#014 TCF: Stress and the science of worrying yourself sick

ayurveda core four newsletter stress
Stress and the science of worrying yourself sick

Photo by James Watson

Throughout my years in Biotech, I read 1000s of medical charts from cover to cover. By the end of my career, I could predict a patients health outcome months in advance with an incredible level of accuracy.

It wasn’t by reading the labs or adverse events. It was by reading the mental health observations in their Progress Notes.

Did the patient have a positive outlook, were they hopeful about the future, and I don’t mean about their prognosis, I mean were they excited about that upcoming trip to see their grandchildren, did they perceive they had supportive family/friends, a curiosity, a zest for life.

I could compare two patients with identical diagnoses and that section of the medical chart told me more about their likely course than any other section.

Observing this pattern over and over again was one of the main drivers that lead me to study Ayurveda. What was going on and how could we harness some of this “medicine” to help people heal.

In Ayurveda, there’s a concept called Khavaigunya. Khavaigunya simply means a weak or defective space in the body typically caused by past injury, illness, trauma, or familial genetic patterns.

Khavaigunyas are especially vulnerable to frequent or chronic imbalances because they tend to attract ama (toxins) and excesses in the doshas.

As far out as this may sound, new groundbreaking science out of Dr. Asya Rolls lab has identified the actual mechanism that makes this happen. [Sidebar, I cannot express how incredible the work coming out of this woman’s lab is. Remember her name.]
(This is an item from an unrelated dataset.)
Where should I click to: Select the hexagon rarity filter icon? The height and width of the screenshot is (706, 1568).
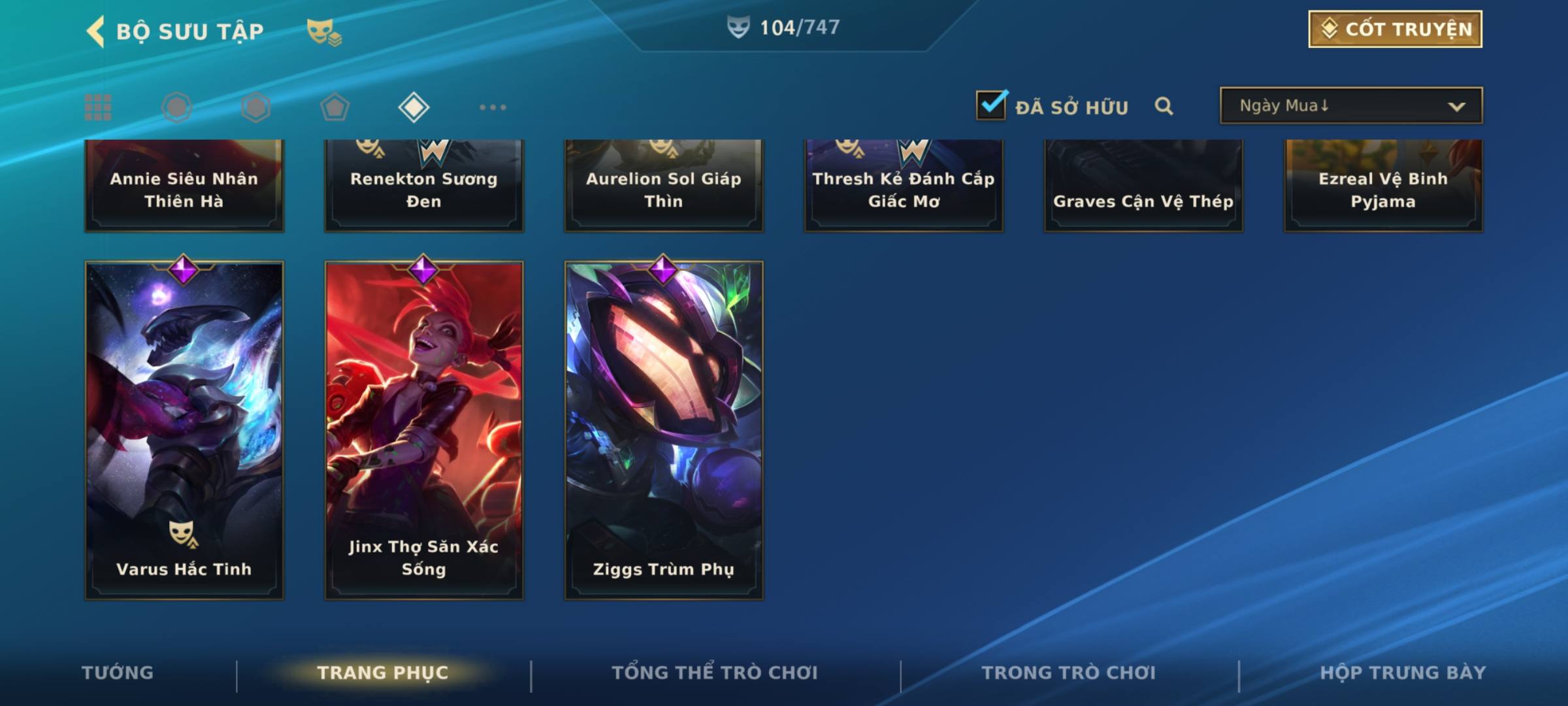pyautogui.click(x=255, y=107)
Yes, your grandmother was right, ‘you can worry yourself sick’. But the exciting news is you can also accelerate healing!

In a study published in 2021, Professor Rolls and team showed that not only can the brain make the body sick, but just as the brain remembers people, places, and smells, it stores “memory traces” of the illness and injury. Reactivating that memory is enough to reawaken past immune system responses and elicit physiological symptoms.
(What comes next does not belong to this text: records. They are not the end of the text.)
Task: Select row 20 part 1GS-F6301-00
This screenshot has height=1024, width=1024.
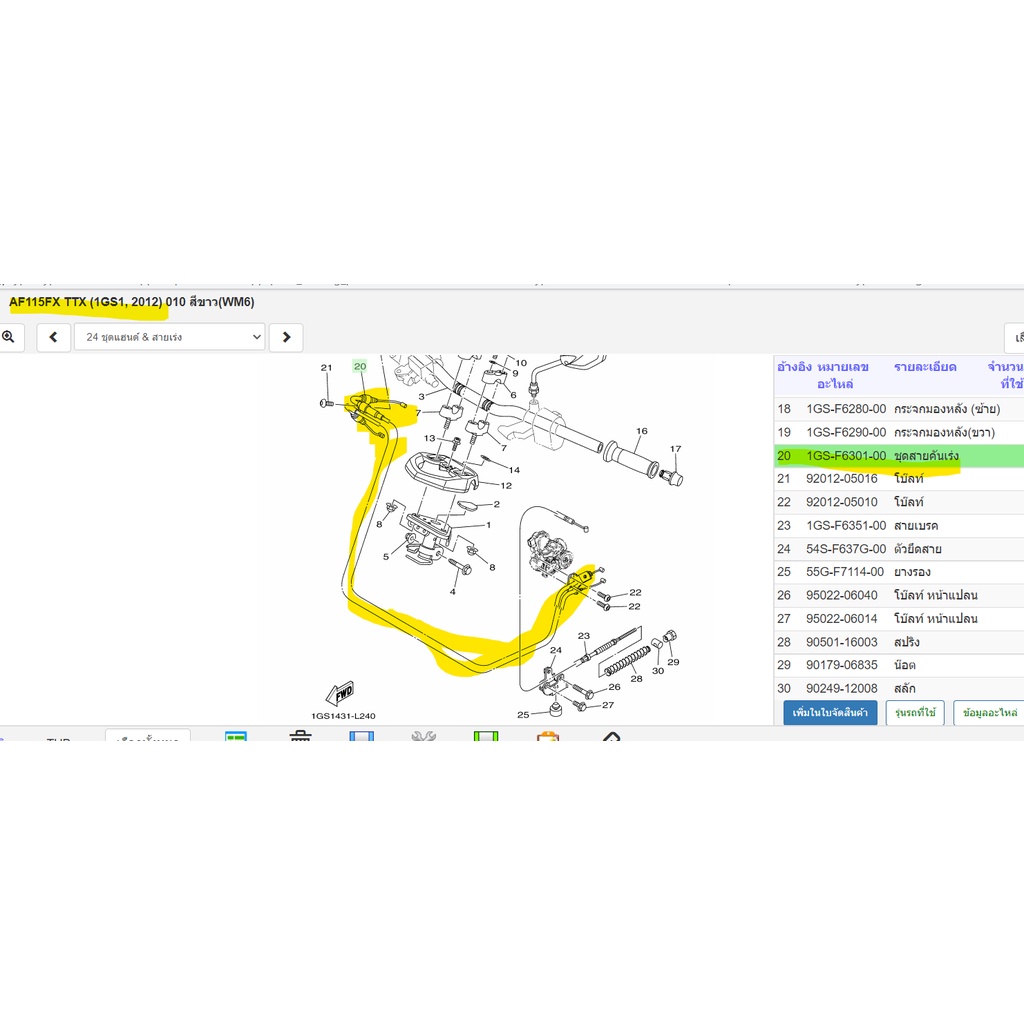Action: coord(899,456)
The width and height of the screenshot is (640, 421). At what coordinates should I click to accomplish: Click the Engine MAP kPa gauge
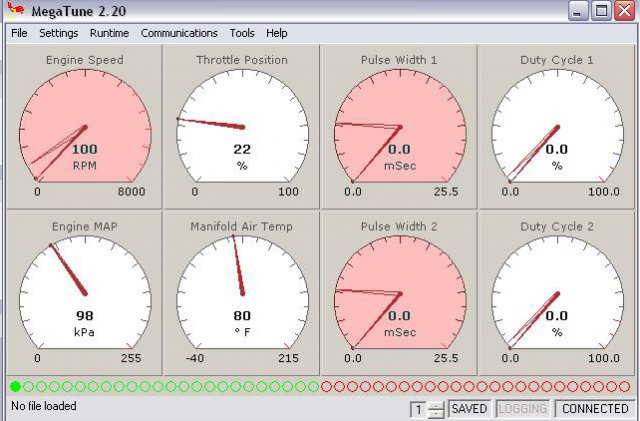tap(85, 293)
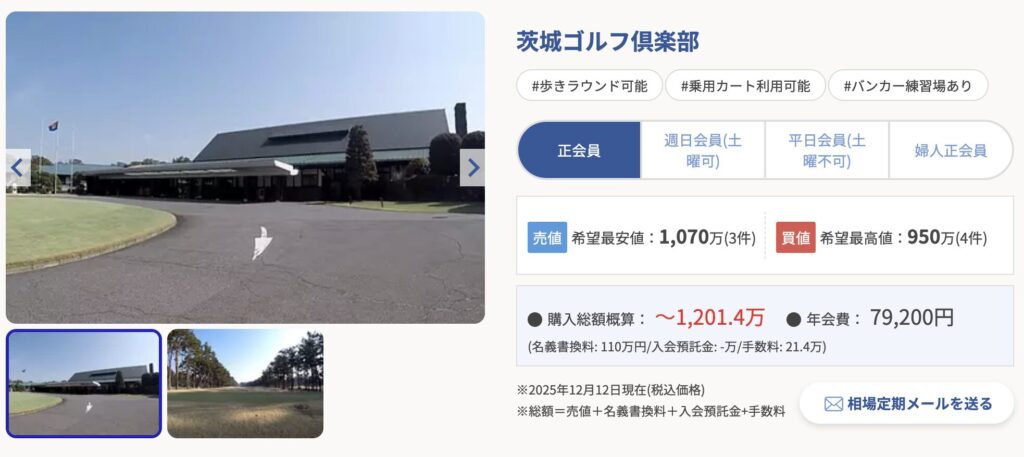Advance to next photo with right chevron

(x=472, y=168)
Profs. Rolls and her team induced colitis in the mice and then identified which areas of the brain were activated. One main area that was activated was the Insular cortex, the region of our brain responsible for sensory processing and perception; how we perceive experiences and thoughts.

Once the mice had fully revered from colitis the team injected them with a drug that artificially reactivated the insular cortex brain cells. What they found was that the mice quickly developed inflammation in the exact same location of the colon from the previous colitis without any exposure to a pathogen or infection. It was just by stimulating that area of the brain!
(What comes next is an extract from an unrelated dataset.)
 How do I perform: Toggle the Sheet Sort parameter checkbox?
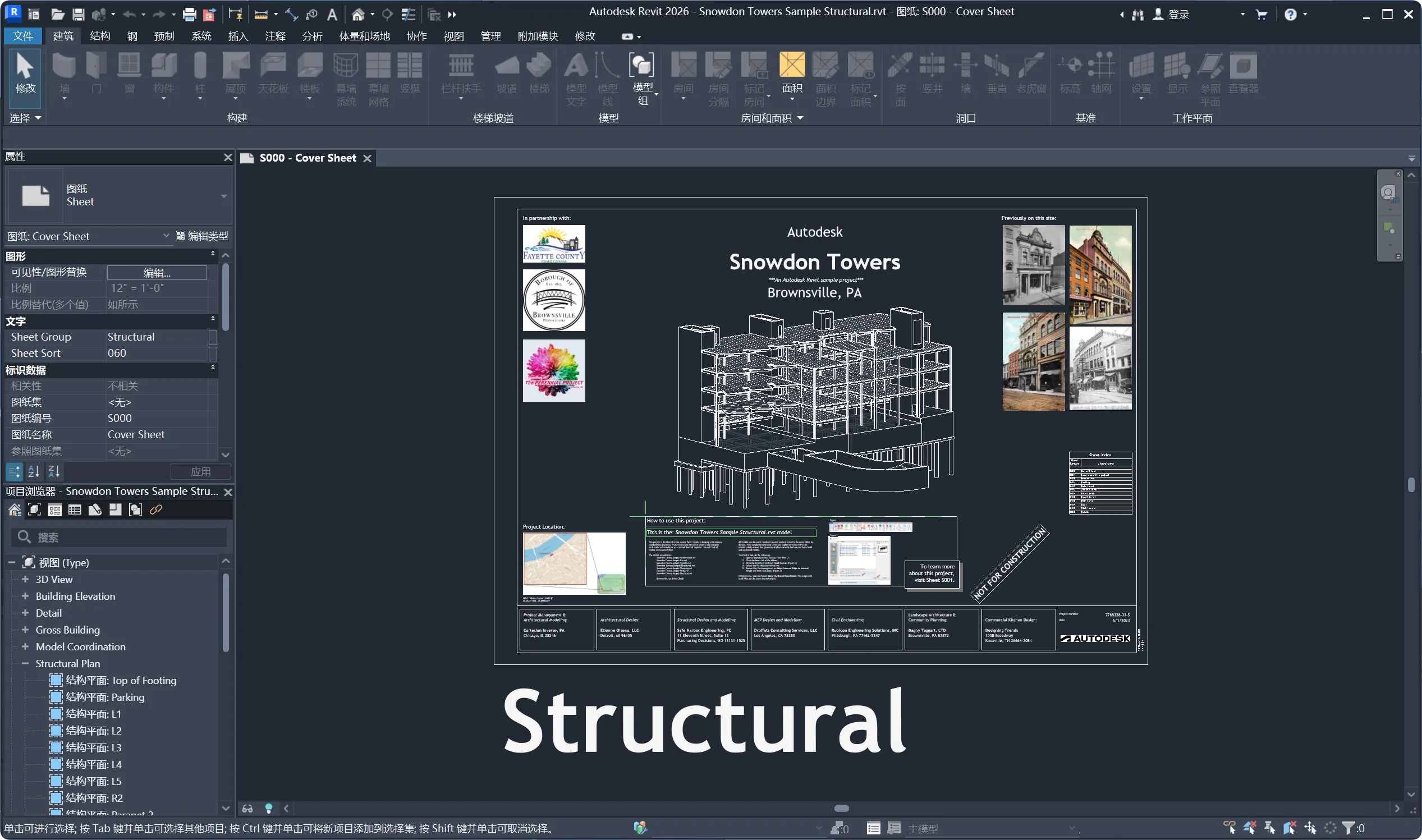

How many times have you experienced or gone to the Dr with complaints of an illness, but they can’t locate any infection and all your test come back negative? But you know something is wrong.

The exciting news is that they then ran the inverse of the experiment and suppressed the activity in the insular cortex and found that the colitis symptoms resolved in the sick mice.

With chronic stress and tension seeming to be the currency of most media, how can we apply this information to accelerate our wellbeing and health?

As famed Stanford neuroscientist and MacArthur fellow, Dr. Robert Sapolsky, noted.

We humans activate the stress-response for reasons of psychological factors, and that’s simply not what the system evolved for. If you do that chronically, you’re going to get sick.”

Fortunately, he also gave us scientifically proven simple techniques to downregulate this pathway.

  • Breathing exercises
  • Meditation
  • Reflecting on gratitude and a positive future
  • Walking in nature
  • Cold water exposure: shower or plunge

Yes, you’ve heard these 1000 times. No eye-rolling, please. 😊 But here’s the catch.

Dr. Sapolsky stressed that there are 2 keys to making these techniques work. And they are MANDATORY.

  1. Consistency - must be done 15-20 mins a day.
  2. Must be right for you. Not what’s right for your friend or the latest trend. If you hate meditating, it won’t work, find what works for you. There isn’t a ‘best’ form of breathing technique, it’s the one that works for you.

Sapolsky also wisely added.

‘’there is no scientific data that one type of stress management is better than the other. If anyone tries to tell you they have the perfect technique, guard your wallet.”

Don’t wait for what’s ‘best’, do what’s easiest.